Publicado Actualizado miércoles , 30-12-2009 a las 03:00:09
NO existen lenguas romances. En el rigor del lingüista. Llamamos, muy metafóricamente, francés, español, italiano, a las específicas evoluciones de una sola lengua, el latín, en geografías e historias concretas. Lo mismo sucede con el valenciano, catalán, portugués, mallorquín o ibicenco. La jerga que contrapone lenguas y dialectos inventa cobertura simbólica de apariencia respetable a una sórdida guerra que se juega en otra parte: la de los intereses -cuando no privilegios- económicos, sobre cuya intangibilidad el nacionalismo impone sus pringosas necedades sentimentales de parvulario. Así fue siempre: dar nombre de lengua a un habla es alzar una mitología coherente, al final de la cual siempre existen beneficiarios: aquellos «imbéciles felices por haber nacido en algún sitio», contra cuyo letal peligro prevenía Georges Brassens en una hilarante canción de cuando yo era joven.
Muy pocas lenguas hoy tienen un horizonte laboral seguro: el inglés, por supuesto, y el chino casi en la misma media; el español, después; escasas otras. Y da casi pudor que un partido político, el PP, tenga que reivindicar la enseñanza del español en España. Y da algo que es muy corto llamar bochorno, constatar que eso le sea reprochado por el partido gobernante como una refinada variante de fascismo. Catalán y gallego son formas geográficamente restringidas de evolución del latín.

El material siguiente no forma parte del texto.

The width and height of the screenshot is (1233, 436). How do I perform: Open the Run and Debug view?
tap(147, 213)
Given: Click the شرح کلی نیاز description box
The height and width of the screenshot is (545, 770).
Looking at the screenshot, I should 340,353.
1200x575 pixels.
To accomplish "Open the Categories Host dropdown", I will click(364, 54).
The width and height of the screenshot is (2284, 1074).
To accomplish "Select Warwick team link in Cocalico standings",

Su área de uso e influencia es muy limitada. Su rentabilidad laboral, nula. El vascuence es una bella reliquia. Que debemos mimar como se mima a las Cuevas de Altamira. Empecinarse en hacer de su uso instrumento comercial cosmopolita es como armar un F18 con hachas de sílex. En una economía global, desterritorializada, todo aquel que renuncie a la posesión de una lengua vehicular universal está ya muerto antes de entrar en el duro combate del mercado. Una enseñanza monolingüe en catalán o en gallego o menorquín o valenciano -del vascuence, mejor ni hablo- es un deliberado suicidio.
Otra cosa está en juego. Porque cuando una necedad triunfa con tal aplomo es que bajo la necedad fluye algo de muy distinta envergadura: el mito de la nación, ese invento de la Europa moderna, que exige identificaciones simbólicas cuya invulnerabilidad sólo las leyendas de la lengua común blindan. Yo confieso estar ya tan hasta las narices de monsergas sobre pequeñas naciones y lenguas humilladas, que prefiero de buena gana afrontar el problema. Si una región -eso de autonomía no es más que una solemne cursilada- desea independizarse -más bien, si los ciudadanos de una nación desean independizarse-, sigamos el procedimiento perfectamente legal que la Constitución regula en su artículo 168:
«1.Cuando se propusiere la revisión total de la Constitución o una parcial que afecte al Título preliminar, al capítulo II, Sección primera del Título I, o al Título II, se procederá a la aprobación del principio por mayoría de dos tercios de cada Cámara, y a la disolución inmediata de las Cortes. 2. Las Cámaras elegidas deberán ratificar la decisión y proceder al estudio del nuevo texto constitucional, que deberá ser aprobado por mayoría de dos tercios de ambas Cámaras. 3. Aprobada la reforma por las Cortes Generales, será sometida a referéndum para su ratificación».
No es, al fin, tan complicado. No, si todos aceptamos las reglas del juego.
Y se acabó. No hay tragedia. Ni siquiera drama. Independencia, sí. Pero completa. Bajo el principio básico, sobre el cual la regla del juego constitucional se funda: una nación, un mercado. Sin ninguna excepción, sin ningún privilegio. Y, de una maldita vez, dejemos ya de hablar de tonterías.